Department of Pharmacology and Physiology, Faculty of Pharmaceutical Sciences, Chulalongkorn University, Bangkok, Thailand.
Department of Pharmacognosy and Pharmaceutical Botany, Faculty of Pharmaceutical Sciences, Chulalongkorn University, Bangkok, Thailand.
BMC Complement Altern Med. 2019 Sep 2;19(1):235. doi: 10.1186/s12906-019-2653-y.
Oxyresveratrol is a major bioactive component derived from the heartwood of Artocarpus lacucha. This compound exerts several biological activities, including neuroprotective effects in vitro and in vivo. However, there is limited pharmacokinetic information on this compound, especially its distribution in neuronal tissue and its route of excretion. The aim of this study was to investigate the pharmacokinetic profiles of oxyresveratrol alone and in combination with piperine as a bioenhancer in rats.
Male Wistar rats were administered with oxyresveratrol 10 mg/kg, oxyresveratrol 10 mg/kg plus piperine 1 mg/kg via intravenous or oxyresveratrol 100 mg/kg, oxyresveratrol 100 mg/kg plus piperine 10 mg/kg via oral gavage. Plasma, internal organs, urine, and feces were collected. Determination of the oxyresveratrol concentration in biological samples was performed by liquid chromatography tandem mass spectrometry.

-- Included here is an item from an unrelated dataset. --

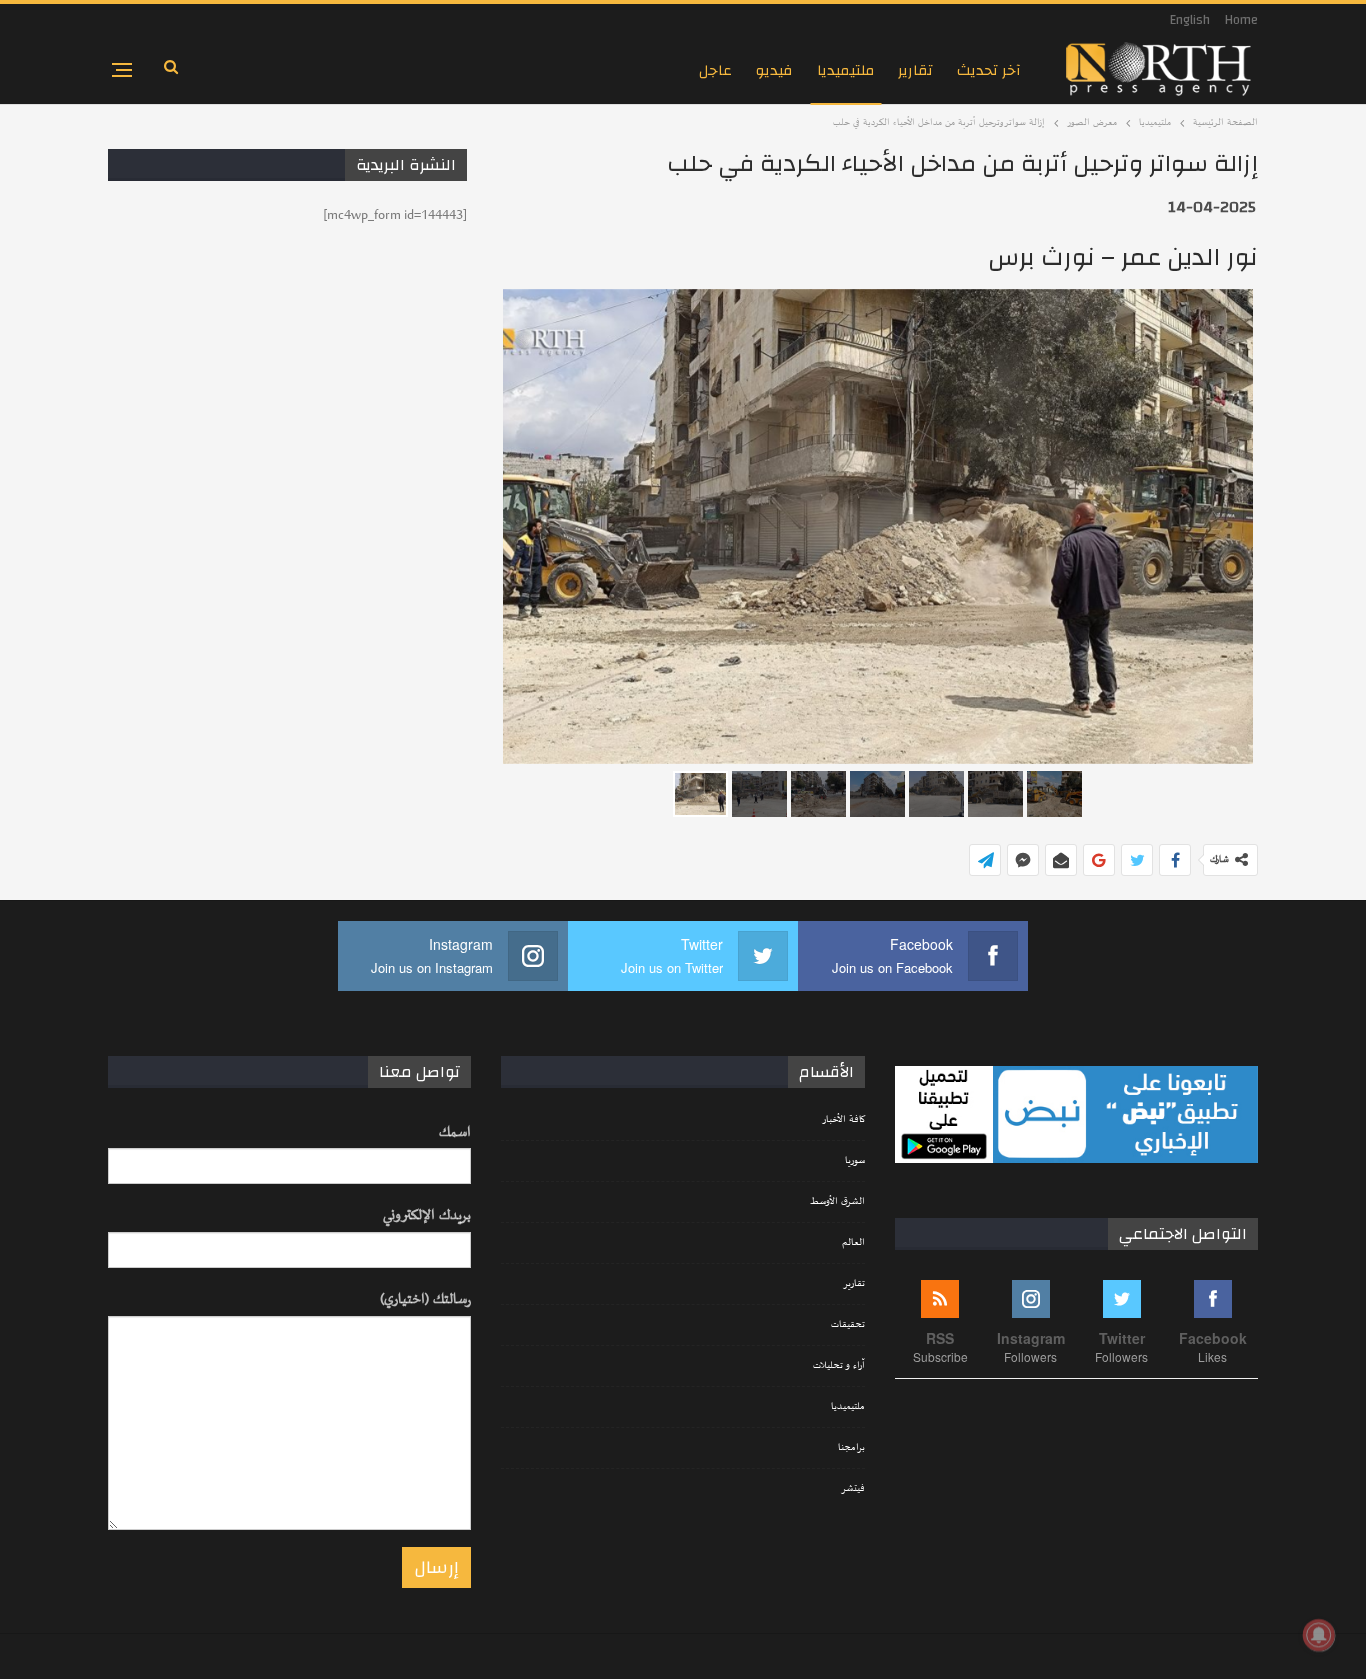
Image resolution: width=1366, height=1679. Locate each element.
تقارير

The combination with piperine had shown a significantly higher maximum concentration in plasma approximately 1500 μg/L within 1-2 h after oral dosing, and could increase oral bioavailability of oxyresveratrol approximately 2-fold. Oxyresveratrol could widely distributed most of the internal organs with a tissue to plasma ratio of 10-100 fold within 5 min after dosing. Urinary excretion of oxyresveratrol glucuronide was the major route of excretion after administration of oxyresveratrol alone and in combination with piperine.
The addition of piperine could enhance some of the pharmacokinetic properties of oxyresveratrol via both intravenous and oral administration. This pharmacokinetic information will be useful for appropriate strategies to develop oxyresveratrol as a phytopharmaceutical product.
氧代白藜芦醇是从 Artocarpus lacucha 的心材中提取的主要生物活性成分。该化合物具有多种生物学活性,包括体外和体内的神经保护作用。然而,关于该化合物的药代动力学信息有限,特别是其在神经元组织中的分布及其排泄途径。本研究旨在研究氧代白藜芦醇单独给药和与生物增强剂胡椒碱联合给药在大鼠体内的药代动力学特征。
雄性 Wistar 大鼠静脉注射或口服给予氧代白藜芦醇 10mg/kg,氧代白藜芦醇 10mg/kg 加胡椒碱 1mg/kg,或氧代白藜芦醇 100mg/kg,氧代白藜芦醇 100mg/kg 加胡椒碱 10mg/kg。采集血浆、内脏器官、尿液和粪便。采用液相色谱-串联质谱法测定生物样品中氧代白藜芦醇的浓度。
与胡椒碱合用可使口服给药后 1-2 小时内的血浆中最大浓度(约 1500μg/L)显著升高,可使氧代白藜芦醇的口服生物利用度提高约 2 倍。氧代白藜芦醇在给药后 5 分钟内可广泛分布于大多数内脏器官,组织与血浆的比值为 10-100 倍。单独给予氧代白藜芦醇和与胡椒碱合用后,氧代白藜芦醇葡萄糖醛酸苷的尿排泄是主要的排泄途径。
胡椒碱的加入可通过静脉和口服给药增强氧代白藜芦醇的部分药代动力学特性。这些药代动力学信息将有助于制定适当的策略,将氧代白藜芦醇开发为植物药产品。